According to the betting, Motivator had a much better chance of supplementing his five-length win at Epsom when sent off the 2/5 favourite at Sandown in 2005 but the winner that year has already been mentioned, with the O’Brien-trained Oratorio running on strongly to collar Motivator near the finish in a big reversal of the Derby form.
The most recent Derby winner to be beaten in the Eclipse was Authorized in 2007. He too started odds on and was another to be thwarted by an older rival trained by Sir Michael Stoute, although Aidan O’Brien appeared to field his main rival beforehand, George Washington. Instead it was Notnowcato who got the better of the favourite in a tactical race, striking for home first off the home turn before Ryan Moore brought him alone up the stand rail in the straight in search of better ground.
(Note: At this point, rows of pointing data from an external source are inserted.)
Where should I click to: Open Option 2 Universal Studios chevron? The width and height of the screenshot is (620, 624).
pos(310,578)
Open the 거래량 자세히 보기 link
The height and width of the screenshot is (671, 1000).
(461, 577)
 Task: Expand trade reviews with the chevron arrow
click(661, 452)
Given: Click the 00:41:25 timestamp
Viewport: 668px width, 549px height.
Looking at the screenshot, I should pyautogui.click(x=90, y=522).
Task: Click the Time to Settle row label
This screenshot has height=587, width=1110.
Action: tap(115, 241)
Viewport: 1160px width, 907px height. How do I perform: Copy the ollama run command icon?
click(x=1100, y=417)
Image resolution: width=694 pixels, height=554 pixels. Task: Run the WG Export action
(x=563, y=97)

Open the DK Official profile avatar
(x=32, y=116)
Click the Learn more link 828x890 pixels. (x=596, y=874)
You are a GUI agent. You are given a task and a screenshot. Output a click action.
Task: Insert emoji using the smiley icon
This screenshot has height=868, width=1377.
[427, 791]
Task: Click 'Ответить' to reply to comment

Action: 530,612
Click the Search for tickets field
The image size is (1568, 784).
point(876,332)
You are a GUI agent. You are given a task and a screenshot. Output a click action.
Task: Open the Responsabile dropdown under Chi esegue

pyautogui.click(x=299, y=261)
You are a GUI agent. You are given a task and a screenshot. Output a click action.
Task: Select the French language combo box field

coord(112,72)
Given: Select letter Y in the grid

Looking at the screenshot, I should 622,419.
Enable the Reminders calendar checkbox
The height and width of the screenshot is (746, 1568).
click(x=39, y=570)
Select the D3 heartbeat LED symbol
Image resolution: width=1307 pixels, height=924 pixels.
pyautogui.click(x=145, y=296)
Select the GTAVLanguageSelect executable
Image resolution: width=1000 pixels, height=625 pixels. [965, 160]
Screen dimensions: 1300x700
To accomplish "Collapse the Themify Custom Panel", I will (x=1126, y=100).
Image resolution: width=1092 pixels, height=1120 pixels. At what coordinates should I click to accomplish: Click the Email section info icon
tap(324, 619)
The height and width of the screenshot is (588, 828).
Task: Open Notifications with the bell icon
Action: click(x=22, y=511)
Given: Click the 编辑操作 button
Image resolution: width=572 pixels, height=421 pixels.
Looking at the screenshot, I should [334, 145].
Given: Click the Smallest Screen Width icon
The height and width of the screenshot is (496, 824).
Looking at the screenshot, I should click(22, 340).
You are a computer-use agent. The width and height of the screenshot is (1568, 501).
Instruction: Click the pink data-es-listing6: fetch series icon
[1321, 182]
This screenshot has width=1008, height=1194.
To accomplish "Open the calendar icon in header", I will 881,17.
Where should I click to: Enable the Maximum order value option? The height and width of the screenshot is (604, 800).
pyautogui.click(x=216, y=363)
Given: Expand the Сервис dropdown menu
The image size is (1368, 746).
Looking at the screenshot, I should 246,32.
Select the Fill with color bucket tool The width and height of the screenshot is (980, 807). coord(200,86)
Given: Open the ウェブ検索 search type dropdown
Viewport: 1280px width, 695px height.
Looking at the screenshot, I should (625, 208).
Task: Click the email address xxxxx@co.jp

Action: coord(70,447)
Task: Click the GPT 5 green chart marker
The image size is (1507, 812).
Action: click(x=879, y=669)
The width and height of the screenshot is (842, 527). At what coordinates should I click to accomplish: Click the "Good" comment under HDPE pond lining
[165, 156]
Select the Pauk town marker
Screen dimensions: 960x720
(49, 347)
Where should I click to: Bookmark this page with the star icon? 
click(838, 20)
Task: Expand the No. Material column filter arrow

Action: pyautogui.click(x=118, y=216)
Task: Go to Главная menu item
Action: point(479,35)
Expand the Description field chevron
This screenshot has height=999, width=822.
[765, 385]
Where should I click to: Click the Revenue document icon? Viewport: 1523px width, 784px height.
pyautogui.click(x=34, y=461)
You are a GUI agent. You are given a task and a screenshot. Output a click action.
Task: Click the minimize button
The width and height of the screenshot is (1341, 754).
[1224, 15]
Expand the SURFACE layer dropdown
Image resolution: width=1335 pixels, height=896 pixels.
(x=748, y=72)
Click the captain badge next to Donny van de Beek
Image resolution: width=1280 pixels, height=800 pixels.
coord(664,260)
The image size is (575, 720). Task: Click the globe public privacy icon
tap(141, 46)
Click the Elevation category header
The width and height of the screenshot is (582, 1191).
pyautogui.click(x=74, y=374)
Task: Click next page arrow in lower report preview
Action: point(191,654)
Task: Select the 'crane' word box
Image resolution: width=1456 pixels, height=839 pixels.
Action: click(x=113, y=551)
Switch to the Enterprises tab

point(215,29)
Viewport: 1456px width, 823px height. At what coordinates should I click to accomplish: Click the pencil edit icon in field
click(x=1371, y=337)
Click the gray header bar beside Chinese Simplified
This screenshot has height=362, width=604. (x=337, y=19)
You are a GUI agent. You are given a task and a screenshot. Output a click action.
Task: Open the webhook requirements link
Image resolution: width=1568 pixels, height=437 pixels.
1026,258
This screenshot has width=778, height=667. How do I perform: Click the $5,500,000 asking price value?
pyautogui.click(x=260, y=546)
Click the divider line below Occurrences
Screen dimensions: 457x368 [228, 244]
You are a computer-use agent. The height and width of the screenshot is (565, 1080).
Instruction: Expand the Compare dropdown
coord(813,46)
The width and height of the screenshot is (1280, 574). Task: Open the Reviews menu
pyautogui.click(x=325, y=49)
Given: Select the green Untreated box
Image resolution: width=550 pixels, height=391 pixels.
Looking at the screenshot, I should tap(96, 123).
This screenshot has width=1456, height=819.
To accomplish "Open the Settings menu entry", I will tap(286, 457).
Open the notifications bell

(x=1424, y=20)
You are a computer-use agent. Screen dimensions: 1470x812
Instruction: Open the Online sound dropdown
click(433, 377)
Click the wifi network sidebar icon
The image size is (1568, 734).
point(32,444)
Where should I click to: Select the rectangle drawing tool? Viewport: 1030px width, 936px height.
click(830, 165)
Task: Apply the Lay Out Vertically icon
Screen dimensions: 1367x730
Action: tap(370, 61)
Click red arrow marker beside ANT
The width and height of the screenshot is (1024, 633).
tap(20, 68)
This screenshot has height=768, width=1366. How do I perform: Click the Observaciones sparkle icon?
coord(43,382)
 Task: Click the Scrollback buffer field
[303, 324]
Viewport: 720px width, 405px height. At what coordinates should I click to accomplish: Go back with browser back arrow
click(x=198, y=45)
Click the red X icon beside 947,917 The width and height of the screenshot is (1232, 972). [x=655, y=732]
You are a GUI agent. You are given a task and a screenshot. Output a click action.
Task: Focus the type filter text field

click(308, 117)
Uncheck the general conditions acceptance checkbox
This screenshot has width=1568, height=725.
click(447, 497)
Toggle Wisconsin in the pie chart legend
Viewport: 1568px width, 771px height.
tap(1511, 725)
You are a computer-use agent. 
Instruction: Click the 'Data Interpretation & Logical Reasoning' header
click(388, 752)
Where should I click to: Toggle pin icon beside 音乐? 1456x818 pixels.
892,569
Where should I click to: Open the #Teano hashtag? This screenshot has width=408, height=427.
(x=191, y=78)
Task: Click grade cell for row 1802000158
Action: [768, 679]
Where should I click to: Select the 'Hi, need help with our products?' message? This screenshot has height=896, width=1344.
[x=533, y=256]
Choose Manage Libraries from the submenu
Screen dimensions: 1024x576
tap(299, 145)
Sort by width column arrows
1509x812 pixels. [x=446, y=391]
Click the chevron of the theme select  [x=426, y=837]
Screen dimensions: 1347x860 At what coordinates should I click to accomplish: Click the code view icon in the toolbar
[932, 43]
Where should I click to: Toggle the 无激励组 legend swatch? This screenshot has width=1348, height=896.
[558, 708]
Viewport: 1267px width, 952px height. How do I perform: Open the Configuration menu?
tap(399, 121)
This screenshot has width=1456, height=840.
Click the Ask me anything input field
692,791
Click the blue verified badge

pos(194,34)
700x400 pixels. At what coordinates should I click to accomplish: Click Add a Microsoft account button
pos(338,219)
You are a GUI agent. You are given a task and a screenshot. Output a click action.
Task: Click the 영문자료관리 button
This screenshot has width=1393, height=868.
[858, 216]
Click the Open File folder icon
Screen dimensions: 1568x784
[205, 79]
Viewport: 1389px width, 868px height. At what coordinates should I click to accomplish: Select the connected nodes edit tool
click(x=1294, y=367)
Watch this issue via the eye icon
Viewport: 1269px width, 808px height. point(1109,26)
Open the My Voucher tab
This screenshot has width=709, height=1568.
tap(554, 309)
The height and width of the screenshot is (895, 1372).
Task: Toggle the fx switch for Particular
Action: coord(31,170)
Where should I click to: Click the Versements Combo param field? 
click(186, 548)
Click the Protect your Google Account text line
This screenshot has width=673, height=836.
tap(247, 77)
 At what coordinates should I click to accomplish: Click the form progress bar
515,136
Like the Derby winners who have contested the Eclipse before him, City of Troy’s chances will ultimately depend to a large extent on the strength of the opposition he faces from older rivals. Second favourite in the ante-post lists is Sir Michael Stoute’s four-year-old Passenger whose sire Ulysses is among Stoute’s six Eclipse winners, all of them four- or five-year-olds. As we’ve seen, three of them have beaten Derby winners to be successful at Sandown.